• ​Ensuring Product Safety and Efficacy: Regulatory agencies like the FDA and EMA mandate extensive characterization of biologics to guarantee product safety and efficacy. A thoroughly characterized cell bank forms the foundation for consistent and reliable production.
• Maintaining Reproducibility: Consistent cell characteristics are vital for reproducible research outcomes and reliable biopharmaceutical manufacturing. Our testing ensures the stability of your cell banks over time.

​

Test of Identity:

✔ 16S rRNA Sequencing (full length with phylogeny): This gold-standard method provides accurate bacterial identification down to the species level by analyzing the highly conserved 16S rRNA gene. We perform full-length sequencing and phylogenetic analysis to determine the evolutionary relationships and nearest matches to known organisms in international databases.

✔ E. coli strain Identity Testing: Specifically for Escherichia coli, we utilize 16S sequence reference-based alignment and API 20E biochemical profiling for precise identification.

Test of Purity:

✔ Bacterial and fungal impurity: We employ a culture-based approach using four different media and incubation up to 15 days to detect a broad range of potential bacterial and fungal contaminants. We also check for the presence of antibiotics or agents that inhibit the growth of other microbes.

✔ Bacteriophage detection: We test for the presence or absence of both lytic and lysogenic bacteriophages using positive and negative control cultures to ensure the integrity of your cell bank.

Test of Stability:

✔ Copy number determination by real-time PCR method: We isolate total DNA and perform quality control. Utilizing primer synthesis for recombinant and reference genes (e.g., dxs in E. coli), we construct standard curves and assess linearity and extraction efficiency. SYBR Green Real-time qPCR is used to estimate the absolute transgene copy number. Testing is performed on three vials.

✔ Restriction endonuclease analysis: This technique helps to verify the integrity and expected structure of the genetic material in the cell bank.

✔ Retention of selectable marker: We determine plasmid stability by assessing the retention of the selectable marker on both selective and non-selective media.

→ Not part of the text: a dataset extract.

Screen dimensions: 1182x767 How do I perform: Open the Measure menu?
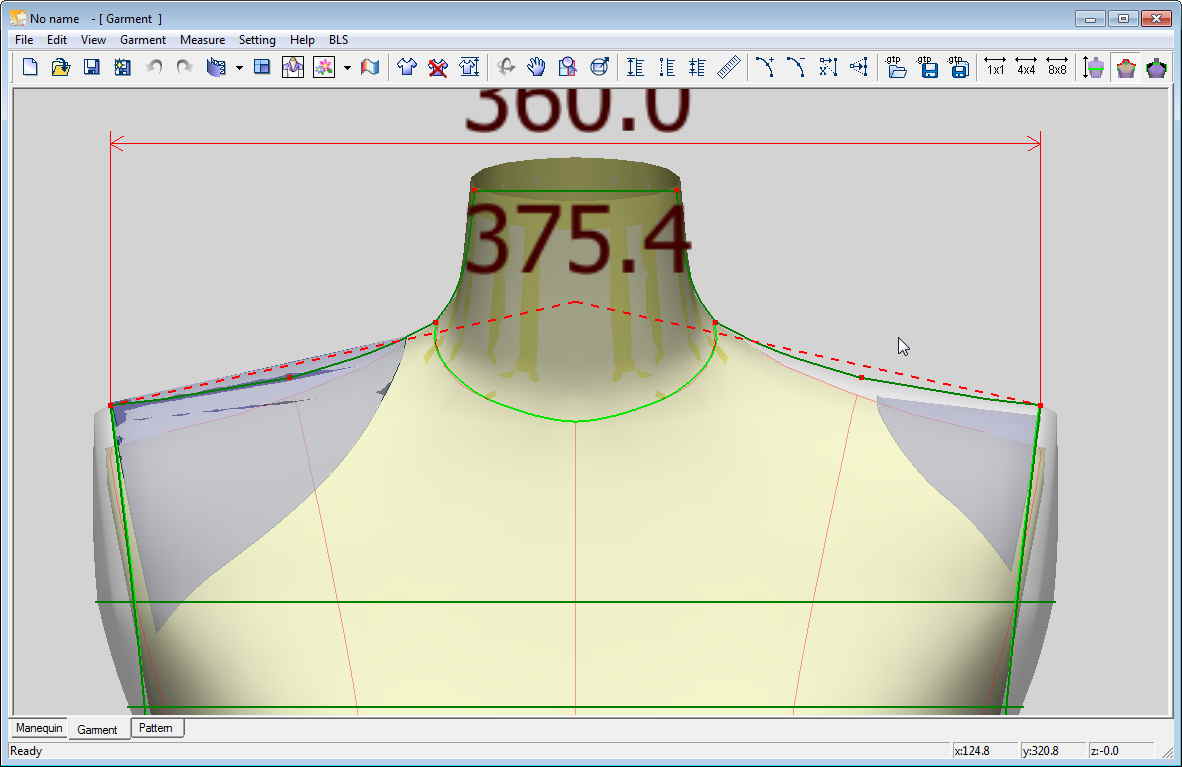pyautogui.click(x=202, y=40)
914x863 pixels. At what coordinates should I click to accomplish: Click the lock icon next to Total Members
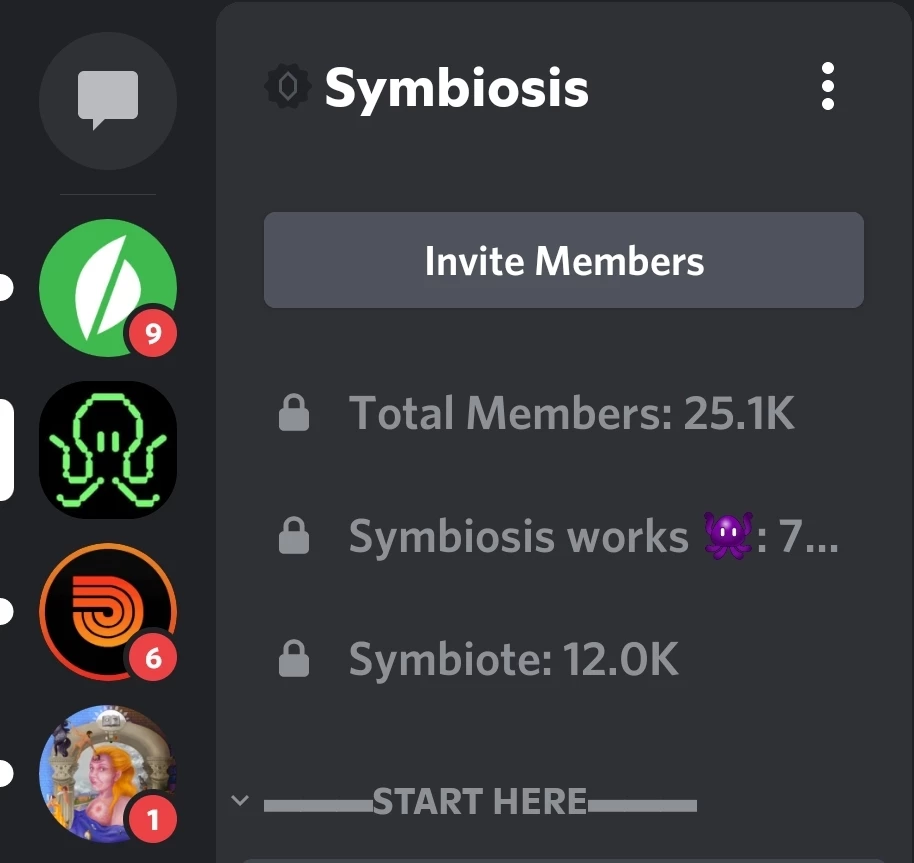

✔ Retention of recombinant construct: We evaluate the stability of the recombinant construct over three subcultures, followed by DNA sequencing of the Open Reading Frame (ORF) to ensure sequence integrity.

Test of Viability:

✔ Determination of viable organisms by enumeration (CFU assay/colony counting): This standard microbiological technique quantifies the number of living cells in the cell bank.

✔ MTT assay: This colorimetric assay measures cellular metabolic activity, providing another measure of cell viability and health.